▼

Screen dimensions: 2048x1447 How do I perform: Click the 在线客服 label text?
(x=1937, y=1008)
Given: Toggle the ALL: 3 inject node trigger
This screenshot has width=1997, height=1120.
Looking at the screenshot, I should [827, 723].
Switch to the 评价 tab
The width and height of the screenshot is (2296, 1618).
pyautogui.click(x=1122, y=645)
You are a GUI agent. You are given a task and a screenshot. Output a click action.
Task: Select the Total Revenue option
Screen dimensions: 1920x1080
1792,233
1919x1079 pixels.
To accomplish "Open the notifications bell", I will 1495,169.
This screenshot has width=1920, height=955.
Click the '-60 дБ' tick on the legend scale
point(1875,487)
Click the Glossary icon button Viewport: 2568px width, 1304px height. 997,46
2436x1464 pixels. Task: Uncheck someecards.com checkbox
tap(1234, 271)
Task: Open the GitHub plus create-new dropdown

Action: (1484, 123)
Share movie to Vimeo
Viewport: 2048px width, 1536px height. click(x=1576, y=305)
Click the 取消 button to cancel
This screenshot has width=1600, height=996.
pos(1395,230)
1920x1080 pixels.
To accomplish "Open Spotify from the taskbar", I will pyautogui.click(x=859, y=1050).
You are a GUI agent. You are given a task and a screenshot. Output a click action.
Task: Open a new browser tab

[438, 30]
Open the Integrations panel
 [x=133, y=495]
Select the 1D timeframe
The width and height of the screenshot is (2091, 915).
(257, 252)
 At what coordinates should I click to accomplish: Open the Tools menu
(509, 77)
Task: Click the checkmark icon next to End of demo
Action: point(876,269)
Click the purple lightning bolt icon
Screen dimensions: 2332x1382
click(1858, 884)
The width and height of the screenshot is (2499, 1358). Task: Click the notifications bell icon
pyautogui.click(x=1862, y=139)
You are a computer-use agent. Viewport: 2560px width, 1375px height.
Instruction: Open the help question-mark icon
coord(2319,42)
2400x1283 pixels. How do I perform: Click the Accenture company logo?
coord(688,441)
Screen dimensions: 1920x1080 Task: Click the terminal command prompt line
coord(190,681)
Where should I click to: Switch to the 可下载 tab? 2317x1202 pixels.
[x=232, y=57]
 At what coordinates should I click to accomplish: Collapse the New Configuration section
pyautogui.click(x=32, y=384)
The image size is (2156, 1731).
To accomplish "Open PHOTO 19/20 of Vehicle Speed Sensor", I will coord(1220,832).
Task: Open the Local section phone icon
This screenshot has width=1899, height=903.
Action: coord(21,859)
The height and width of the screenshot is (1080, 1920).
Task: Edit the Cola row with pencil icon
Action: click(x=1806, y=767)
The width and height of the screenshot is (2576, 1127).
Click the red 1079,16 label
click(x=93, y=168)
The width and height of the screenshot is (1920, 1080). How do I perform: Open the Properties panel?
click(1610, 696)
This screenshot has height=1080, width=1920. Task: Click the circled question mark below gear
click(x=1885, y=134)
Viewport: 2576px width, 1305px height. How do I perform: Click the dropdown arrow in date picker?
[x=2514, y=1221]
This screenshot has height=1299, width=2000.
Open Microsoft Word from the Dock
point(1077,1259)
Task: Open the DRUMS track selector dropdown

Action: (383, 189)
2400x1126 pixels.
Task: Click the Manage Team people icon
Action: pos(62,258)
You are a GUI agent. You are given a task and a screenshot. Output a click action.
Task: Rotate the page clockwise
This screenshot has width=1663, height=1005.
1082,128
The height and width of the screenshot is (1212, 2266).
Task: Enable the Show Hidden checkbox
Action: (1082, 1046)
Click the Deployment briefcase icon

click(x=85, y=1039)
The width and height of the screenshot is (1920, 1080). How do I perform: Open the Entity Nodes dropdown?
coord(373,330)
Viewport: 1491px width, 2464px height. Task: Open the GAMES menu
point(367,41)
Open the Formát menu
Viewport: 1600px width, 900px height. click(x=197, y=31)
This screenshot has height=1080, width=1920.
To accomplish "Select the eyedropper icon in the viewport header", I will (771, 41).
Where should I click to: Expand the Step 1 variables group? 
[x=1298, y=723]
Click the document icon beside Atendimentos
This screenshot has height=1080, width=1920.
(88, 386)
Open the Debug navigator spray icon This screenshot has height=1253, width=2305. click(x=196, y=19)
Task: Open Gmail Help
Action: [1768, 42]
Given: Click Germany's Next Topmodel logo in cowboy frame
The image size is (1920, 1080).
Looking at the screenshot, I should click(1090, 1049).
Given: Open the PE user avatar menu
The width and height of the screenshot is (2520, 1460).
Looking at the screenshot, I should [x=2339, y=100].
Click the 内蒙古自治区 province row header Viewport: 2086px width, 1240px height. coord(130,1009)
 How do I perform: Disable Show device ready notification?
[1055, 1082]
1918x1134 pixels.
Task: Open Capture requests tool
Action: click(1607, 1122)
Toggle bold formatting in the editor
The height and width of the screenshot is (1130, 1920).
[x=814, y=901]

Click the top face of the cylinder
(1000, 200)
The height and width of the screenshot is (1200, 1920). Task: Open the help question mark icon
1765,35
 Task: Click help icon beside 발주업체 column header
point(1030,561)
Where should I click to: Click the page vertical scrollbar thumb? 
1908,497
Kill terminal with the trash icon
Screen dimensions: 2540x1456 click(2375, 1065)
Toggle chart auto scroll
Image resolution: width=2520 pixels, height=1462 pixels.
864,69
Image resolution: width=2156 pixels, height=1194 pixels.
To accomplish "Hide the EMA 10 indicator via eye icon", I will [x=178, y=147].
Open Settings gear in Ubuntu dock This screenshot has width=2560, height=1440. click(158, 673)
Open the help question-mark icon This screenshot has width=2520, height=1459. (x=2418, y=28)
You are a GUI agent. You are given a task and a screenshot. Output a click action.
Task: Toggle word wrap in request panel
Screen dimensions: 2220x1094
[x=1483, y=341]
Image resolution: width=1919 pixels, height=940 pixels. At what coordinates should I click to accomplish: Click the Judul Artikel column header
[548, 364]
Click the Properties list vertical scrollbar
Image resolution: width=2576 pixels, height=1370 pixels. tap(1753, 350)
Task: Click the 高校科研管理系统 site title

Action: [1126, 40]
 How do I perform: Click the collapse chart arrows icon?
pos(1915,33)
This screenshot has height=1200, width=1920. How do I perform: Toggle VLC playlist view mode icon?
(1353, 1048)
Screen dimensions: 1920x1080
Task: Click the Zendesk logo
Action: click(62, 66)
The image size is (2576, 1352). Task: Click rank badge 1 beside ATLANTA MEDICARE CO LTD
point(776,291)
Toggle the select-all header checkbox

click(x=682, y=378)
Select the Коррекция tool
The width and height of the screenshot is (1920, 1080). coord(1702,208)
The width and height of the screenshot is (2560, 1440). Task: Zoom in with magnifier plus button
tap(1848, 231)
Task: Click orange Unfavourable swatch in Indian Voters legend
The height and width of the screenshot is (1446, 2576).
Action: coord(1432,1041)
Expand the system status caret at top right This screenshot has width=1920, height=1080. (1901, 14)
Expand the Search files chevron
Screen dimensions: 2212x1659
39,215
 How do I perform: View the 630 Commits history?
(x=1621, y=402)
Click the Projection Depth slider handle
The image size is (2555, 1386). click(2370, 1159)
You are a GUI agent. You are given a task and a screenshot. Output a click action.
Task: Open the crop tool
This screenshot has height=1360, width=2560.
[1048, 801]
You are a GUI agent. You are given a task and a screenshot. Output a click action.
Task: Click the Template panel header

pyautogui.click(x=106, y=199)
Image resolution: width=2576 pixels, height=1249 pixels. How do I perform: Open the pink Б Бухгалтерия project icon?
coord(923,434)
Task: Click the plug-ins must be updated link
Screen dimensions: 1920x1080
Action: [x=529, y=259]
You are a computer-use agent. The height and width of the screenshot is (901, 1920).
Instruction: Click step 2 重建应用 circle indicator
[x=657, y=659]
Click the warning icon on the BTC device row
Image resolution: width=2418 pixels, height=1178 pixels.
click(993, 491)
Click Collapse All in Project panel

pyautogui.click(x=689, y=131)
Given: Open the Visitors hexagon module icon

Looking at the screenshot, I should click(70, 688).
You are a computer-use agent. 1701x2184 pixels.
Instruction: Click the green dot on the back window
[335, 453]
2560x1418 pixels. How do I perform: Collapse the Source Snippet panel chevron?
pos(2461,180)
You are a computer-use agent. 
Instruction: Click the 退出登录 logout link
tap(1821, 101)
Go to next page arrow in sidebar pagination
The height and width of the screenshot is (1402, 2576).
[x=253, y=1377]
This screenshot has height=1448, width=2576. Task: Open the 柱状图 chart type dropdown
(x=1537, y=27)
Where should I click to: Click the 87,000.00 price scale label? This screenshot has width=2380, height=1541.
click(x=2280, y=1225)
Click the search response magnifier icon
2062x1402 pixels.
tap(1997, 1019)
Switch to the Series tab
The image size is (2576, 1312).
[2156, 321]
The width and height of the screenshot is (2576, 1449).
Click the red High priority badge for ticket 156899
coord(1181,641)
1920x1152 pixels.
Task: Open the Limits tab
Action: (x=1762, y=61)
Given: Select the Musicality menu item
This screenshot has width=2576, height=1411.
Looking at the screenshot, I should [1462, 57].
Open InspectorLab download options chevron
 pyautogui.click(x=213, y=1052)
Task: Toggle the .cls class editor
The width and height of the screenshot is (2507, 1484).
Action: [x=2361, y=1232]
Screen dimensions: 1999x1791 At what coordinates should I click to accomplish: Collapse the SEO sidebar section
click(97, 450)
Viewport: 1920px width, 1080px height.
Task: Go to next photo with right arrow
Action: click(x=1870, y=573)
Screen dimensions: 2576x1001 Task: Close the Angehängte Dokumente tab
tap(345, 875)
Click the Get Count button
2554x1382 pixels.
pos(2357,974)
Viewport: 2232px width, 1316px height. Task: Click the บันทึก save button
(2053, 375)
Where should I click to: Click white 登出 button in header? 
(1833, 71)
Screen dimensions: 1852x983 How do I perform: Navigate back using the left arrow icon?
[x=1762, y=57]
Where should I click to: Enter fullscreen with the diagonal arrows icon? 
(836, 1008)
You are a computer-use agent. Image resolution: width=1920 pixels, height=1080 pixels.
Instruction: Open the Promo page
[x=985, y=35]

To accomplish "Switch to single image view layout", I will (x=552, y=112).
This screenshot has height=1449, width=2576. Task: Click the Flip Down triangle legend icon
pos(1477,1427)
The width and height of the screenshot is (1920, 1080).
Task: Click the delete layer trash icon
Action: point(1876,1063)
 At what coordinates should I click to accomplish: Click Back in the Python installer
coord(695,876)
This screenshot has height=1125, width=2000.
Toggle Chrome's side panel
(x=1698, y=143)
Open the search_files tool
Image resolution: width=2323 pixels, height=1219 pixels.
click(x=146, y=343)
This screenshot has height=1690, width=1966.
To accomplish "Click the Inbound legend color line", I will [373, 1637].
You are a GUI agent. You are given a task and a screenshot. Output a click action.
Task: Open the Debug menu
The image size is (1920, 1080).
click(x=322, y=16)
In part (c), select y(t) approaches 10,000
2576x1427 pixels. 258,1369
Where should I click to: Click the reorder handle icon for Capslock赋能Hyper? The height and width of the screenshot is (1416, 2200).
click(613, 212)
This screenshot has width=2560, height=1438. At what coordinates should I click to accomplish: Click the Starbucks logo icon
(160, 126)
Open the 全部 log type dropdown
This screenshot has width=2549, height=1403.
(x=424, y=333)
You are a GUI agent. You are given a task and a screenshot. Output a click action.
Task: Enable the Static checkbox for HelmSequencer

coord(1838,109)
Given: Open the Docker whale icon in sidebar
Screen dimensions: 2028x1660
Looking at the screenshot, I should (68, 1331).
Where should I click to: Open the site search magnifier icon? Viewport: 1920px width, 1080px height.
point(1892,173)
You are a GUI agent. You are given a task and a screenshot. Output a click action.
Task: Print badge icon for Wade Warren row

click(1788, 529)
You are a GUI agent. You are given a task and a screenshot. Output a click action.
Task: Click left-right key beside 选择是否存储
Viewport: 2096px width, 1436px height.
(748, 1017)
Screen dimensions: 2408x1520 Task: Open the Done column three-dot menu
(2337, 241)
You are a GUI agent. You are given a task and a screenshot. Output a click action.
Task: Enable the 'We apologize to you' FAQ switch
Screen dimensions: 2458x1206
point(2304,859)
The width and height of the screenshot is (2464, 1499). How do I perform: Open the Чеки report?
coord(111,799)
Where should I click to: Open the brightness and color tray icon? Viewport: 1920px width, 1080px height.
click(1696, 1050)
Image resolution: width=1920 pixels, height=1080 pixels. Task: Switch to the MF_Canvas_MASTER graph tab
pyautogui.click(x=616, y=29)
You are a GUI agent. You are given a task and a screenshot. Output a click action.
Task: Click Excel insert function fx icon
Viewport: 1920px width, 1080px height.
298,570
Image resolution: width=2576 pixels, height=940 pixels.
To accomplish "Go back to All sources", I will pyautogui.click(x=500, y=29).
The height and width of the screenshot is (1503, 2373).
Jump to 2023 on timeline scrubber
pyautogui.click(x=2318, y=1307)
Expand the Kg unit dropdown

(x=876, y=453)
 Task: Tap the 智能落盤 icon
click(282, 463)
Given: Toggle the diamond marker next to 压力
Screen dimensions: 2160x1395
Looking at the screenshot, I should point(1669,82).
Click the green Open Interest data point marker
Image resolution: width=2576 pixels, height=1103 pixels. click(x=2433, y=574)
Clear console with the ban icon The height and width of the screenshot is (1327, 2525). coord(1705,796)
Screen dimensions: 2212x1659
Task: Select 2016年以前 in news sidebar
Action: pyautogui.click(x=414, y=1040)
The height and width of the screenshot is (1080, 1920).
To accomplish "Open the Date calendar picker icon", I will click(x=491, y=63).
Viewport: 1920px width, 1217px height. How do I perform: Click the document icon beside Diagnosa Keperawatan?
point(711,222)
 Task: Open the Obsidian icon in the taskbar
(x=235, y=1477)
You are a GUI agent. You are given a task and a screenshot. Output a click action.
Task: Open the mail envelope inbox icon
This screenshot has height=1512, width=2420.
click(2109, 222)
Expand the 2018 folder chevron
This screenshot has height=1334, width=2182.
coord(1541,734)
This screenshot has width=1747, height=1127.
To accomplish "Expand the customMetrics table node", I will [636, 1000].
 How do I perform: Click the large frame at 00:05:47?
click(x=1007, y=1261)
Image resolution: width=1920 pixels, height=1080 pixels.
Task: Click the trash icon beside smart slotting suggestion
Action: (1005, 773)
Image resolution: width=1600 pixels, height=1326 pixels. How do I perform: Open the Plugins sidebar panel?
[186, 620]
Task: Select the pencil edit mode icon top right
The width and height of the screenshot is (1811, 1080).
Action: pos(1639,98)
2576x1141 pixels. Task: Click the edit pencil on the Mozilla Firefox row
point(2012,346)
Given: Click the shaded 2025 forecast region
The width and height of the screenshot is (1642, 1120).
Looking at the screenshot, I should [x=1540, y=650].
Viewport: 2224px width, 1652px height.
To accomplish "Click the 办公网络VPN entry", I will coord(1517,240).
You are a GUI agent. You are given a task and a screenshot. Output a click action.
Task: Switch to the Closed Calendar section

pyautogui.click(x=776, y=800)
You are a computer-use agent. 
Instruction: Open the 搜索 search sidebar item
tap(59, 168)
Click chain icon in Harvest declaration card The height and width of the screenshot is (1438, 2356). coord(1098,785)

▲

Task item: Where a line in the listing above contains "computer", copy that line.

Exercise answer:
You are a computer-use agent. Viewport: 2560px width, 1375px height.
You are a computer-use agent. The height and width of the screenshot is (901, 1920).
You are a computer-use agent. 1701x2184 pixels.
You are a computer-use agent. 
You are a computer-use agent. Image resolution: width=1920 pixels, height=1080 pixels.
You are a computer-use agent. 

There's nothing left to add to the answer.